Oathell was down to the county lockup. Again. There to bail out his younger brother, Darren. Again. Darren had called him at ten minutes past the midnight hour and begged him to come get him out. Again. Darren didn’t dare call their momma. Darren knew his momma wouldn’t pay any mind to his pleas of innocence. She’d thrash him and trash him. Kick him out of the house. Been promising it ever since Darren hit that man in the bar and broke every bone in his face. Didn’t matter that the man had come at Darren with a bottle in one hand and a chair leg in the other. Darren had no business being in that bar in the first place. One more time in trouble, their momma had warned Darren, just one, and the boy wouldn’t have a home to come home to. Which was why Darren had woken him up. Again.
But Oathell had a soft spot for the boy, always had. And there’d been something in Darren’s voice, something other than the panic of being held by the Rocky Mount police. Or at least Oathell wanted to believe there was.
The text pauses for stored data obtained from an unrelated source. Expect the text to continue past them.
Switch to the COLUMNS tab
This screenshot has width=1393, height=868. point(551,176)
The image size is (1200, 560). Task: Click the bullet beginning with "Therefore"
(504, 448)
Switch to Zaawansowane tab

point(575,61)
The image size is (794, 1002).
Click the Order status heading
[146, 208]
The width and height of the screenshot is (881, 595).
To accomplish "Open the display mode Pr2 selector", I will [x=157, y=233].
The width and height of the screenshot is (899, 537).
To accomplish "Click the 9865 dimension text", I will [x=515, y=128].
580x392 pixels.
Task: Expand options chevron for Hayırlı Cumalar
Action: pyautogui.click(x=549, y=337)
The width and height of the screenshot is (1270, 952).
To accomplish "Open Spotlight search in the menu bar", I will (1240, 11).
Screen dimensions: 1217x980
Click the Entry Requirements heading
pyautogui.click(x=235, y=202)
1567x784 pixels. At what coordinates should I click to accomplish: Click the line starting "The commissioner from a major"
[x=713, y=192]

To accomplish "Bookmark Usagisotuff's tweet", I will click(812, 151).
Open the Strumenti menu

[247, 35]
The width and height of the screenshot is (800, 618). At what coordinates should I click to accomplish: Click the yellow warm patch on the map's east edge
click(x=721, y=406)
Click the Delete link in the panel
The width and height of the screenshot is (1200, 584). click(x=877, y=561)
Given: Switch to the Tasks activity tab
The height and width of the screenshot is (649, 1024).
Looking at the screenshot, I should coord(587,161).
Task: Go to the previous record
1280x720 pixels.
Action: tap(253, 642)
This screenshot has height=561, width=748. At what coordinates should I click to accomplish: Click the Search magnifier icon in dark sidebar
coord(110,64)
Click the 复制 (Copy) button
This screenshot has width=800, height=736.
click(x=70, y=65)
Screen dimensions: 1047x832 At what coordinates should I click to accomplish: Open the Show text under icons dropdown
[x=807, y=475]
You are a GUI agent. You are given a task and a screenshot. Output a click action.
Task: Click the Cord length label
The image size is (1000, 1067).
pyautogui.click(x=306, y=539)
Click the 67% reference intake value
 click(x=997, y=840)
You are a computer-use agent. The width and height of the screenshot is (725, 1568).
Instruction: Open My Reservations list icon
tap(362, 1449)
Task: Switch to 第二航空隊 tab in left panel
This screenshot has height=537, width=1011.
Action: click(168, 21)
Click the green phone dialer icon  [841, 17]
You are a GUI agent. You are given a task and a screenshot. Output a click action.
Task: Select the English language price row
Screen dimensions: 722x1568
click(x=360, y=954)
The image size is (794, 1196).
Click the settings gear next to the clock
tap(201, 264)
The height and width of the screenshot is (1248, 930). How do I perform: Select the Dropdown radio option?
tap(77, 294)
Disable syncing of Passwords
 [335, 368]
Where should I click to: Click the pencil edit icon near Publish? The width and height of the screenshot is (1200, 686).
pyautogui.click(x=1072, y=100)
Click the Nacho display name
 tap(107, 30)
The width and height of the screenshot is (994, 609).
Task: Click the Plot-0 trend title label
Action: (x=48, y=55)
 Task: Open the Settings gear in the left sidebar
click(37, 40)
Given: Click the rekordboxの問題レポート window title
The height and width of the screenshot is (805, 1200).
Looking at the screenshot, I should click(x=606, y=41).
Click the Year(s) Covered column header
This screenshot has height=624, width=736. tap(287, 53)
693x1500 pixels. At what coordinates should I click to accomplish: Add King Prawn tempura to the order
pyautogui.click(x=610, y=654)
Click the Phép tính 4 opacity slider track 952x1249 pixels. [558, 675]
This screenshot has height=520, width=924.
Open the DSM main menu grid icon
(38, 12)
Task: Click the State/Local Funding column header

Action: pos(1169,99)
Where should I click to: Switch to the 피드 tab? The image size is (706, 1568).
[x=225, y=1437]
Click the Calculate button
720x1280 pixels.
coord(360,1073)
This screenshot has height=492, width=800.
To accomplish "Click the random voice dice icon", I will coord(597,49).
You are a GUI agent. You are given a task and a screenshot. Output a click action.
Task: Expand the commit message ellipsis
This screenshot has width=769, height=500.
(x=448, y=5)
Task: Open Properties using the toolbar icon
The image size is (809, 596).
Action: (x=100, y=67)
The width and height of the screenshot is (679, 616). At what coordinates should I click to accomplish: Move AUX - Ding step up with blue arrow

The county lockup was attached to the back of the central police station. Which, like everything else bought and paid for with tax dollars in Rocky Mount, stood on the Nash County side of the Tar River. It didn’t matter that 60 percent of the town’s population lived east of the river. No. The only things you could buy on the Edgecombe County side of Rocky Mount were burgers and booze. The biggest grossing Hardees in the whole United States was located two blocks from Oathell’s home-a statistic that Hardees managed to bury deep.
The lockup was grim as grim could be, a series of metal cages with no interior walls, none at all. Just big old cages built inside what had been a tobacco warehouse. The building’s north wall still bore the old name, SMITH BROTHERS AUCTIONEERS, SINCE 1887. The din, even inside the police-station waiting room, was just plain awful. Oathell leaned his head on the brick wall behind his bench and pretended to a patience he did not feel. Almost all the people in uniform were white, almost all the people waiting in that decrepit hole were black.
Darren was not a bad boy. Oathell truly believed that. Otherwise he would have given up on his younger brother a long time ago. The problem was that Darren wasn’t smart enough or ambitious enough to get what Darren wanted, which was out .
Oathell turned his head, and straightened in alarm. For who should walk through the police station’s front doors but Deacon Wilbur. And with him was that grim-faced white lawyer Glenwood. They walked straight over and sat down before Oathell could even manage to get his jaw shut up proper.
The reverend asked, “How you doing, son?”
“Okay.” Oathell glanced back toward the doors, expecting to see his momma come storming through any minute now.
“She doesn’t know we’re here,” Deacon said, understanding him perfectly.
Oathell relaxed a fraction. “How’d you find out about this mess?”
“Friend on the force.” Deacon sighed long and hard. “Don’t know why I didn’t call your house. Not sure I did right there.”
“Don’t tell her nothing. Not a thing.” Oathell looked over to where the white man sat on the reverend’s other side. Weird. Guy was dressed for Raleigh downtown in a nice suit and silk tie. In a Rocky Mount jail. At two o’clock in the morning. “What you doing here, man?”